The man of the match gong went to the Ireland No 8 and he too was awesome in work ethic and impact but for me Andrew Conway was in a different league to everyone else.

Whether in defence or attack, running or kicking, chasing or covering, his performance was in the Nadia Comaneci perfect-ten category. One first-half kick off the outside of his right foot from 22 to 22 represented a moment of sublime skill, while his defensive reading was matched only by his athleticism in the air which in itself is remarkable for one so relatively small.

Alongside him Jordan Larmour continues to grow in confidence. He scored a try which he had no right to get, one in which his footwork was surpassed by raw desire or 'true grit'.

He will commit the occasional own goal, but as an example as to how the game should be played at the highest level in terms of moral courage he is a supreme definition.
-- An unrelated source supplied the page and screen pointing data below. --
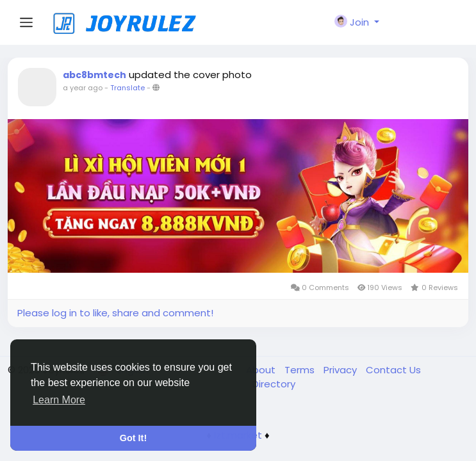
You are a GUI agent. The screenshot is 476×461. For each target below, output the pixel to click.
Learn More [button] (59, 400)
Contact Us (393, 369)
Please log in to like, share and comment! (115, 312)
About (262, 369)
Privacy (341, 369)
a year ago (83, 88)
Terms (300, 369)
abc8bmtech (94, 75)
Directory (274, 384)
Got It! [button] (133, 438)
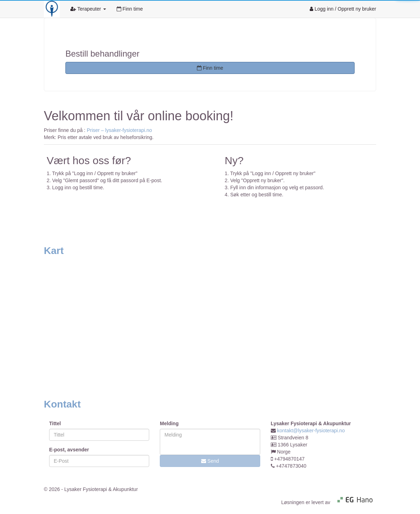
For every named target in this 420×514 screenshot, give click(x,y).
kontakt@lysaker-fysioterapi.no (311, 431)
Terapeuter (88, 9)
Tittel (55, 423)
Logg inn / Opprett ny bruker (343, 9)
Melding (169, 423)
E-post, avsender (69, 450)
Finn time (130, 9)
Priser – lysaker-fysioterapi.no (119, 130)
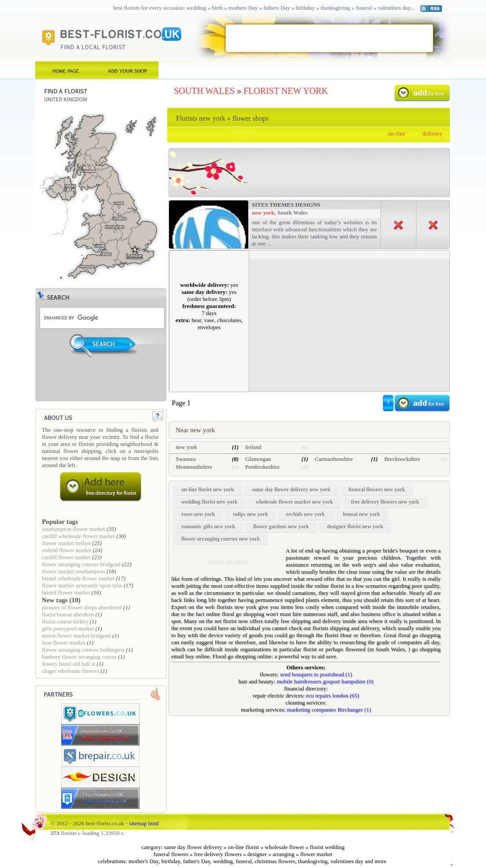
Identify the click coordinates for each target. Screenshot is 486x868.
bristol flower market (66, 592)
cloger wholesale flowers (70, 671)
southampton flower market (74, 529)
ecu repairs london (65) (332, 695)
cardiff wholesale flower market (78, 536)
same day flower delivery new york (291, 490)
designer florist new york (355, 527)
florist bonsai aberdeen (68, 614)
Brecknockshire (402, 459)
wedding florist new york (210, 502)
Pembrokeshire (262, 467)
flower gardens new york (281, 527)
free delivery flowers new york (385, 502)
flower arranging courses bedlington (83, 649)
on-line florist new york (208, 490)
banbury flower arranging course (79, 657)
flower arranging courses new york (221, 539)
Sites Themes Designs (286, 204)
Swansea (186, 459)
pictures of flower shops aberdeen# (82, 607)
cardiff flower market (66, 557)
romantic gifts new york (208, 527)
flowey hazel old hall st (68, 664)
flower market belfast (66, 543)
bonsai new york (361, 514)
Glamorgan (258, 459)
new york (263, 212)
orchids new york (306, 514)
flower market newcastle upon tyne (82, 585)
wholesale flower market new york (295, 502)
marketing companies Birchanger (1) (329, 709)
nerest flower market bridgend (76, 635)
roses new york (198, 514)
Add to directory (226, 560)
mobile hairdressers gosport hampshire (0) (325, 681)
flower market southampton (74, 571)
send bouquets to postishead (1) (316, 674)
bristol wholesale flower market (78, 578)
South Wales (292, 212)
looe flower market (63, 642)
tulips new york (250, 514)
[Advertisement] (329, 38)
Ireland (253, 447)
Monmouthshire (194, 467)
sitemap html (144, 823)
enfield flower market (66, 550)
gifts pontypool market (68, 628)
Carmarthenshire (334, 459)
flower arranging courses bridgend (81, 564)
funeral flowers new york (377, 490)
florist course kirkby (65, 621)
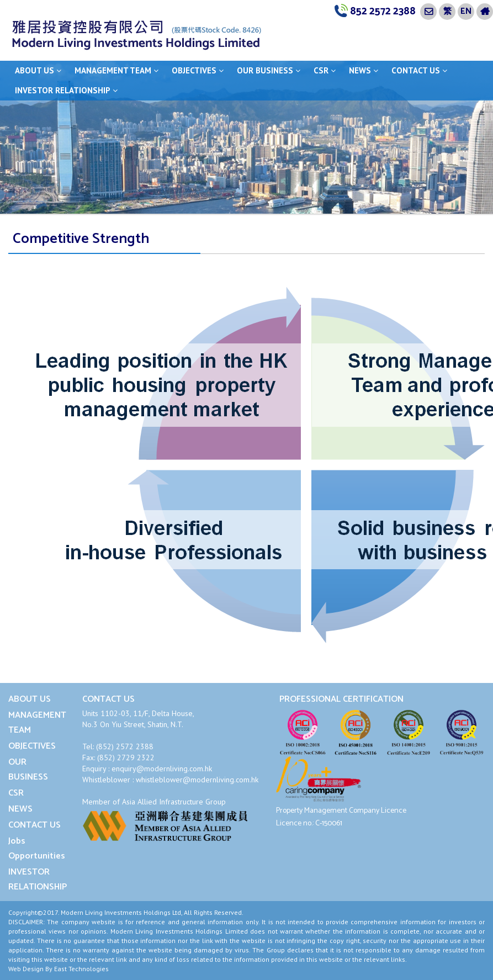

Robbie Henshaw too had a powerful input in his time on. He brought the physicality when it was most needed in the early stages. No clean breaks per se but continually asking questions of Hadleigh Parkes and Nick Tompkins in midfield.

His deft changes in angle when on the ball kept both Welsh centres locked in, thereby creating that momentary space for Conway and Jacob Stockdale on the outside.

And last but not least the skipper. For the second week running he was in a game in which the referee underperformed. His frustration, and by extension his demeanour as captain in those moments, still leaves much to be desired.

He knows that too, but he is learning on the job and as an out-half and chief orchestrator the added responsibility is not impacting on his game in any negative way. Like the new coach, the new captain is a work in progress but the signs are good.

To be where we are heading on to Twickenham in search of a Triple Crown is almost unimaginable given where we were when we left Japan in psychological tatters.

There is no room for complacency and it's already clear that particular word is very far removed from the former Wigan Warrior's vocabulary.

This win and the substance of it made for a big step in the right direction but on election weekend to borrow from the political lexicon, 'much done but more still to do'.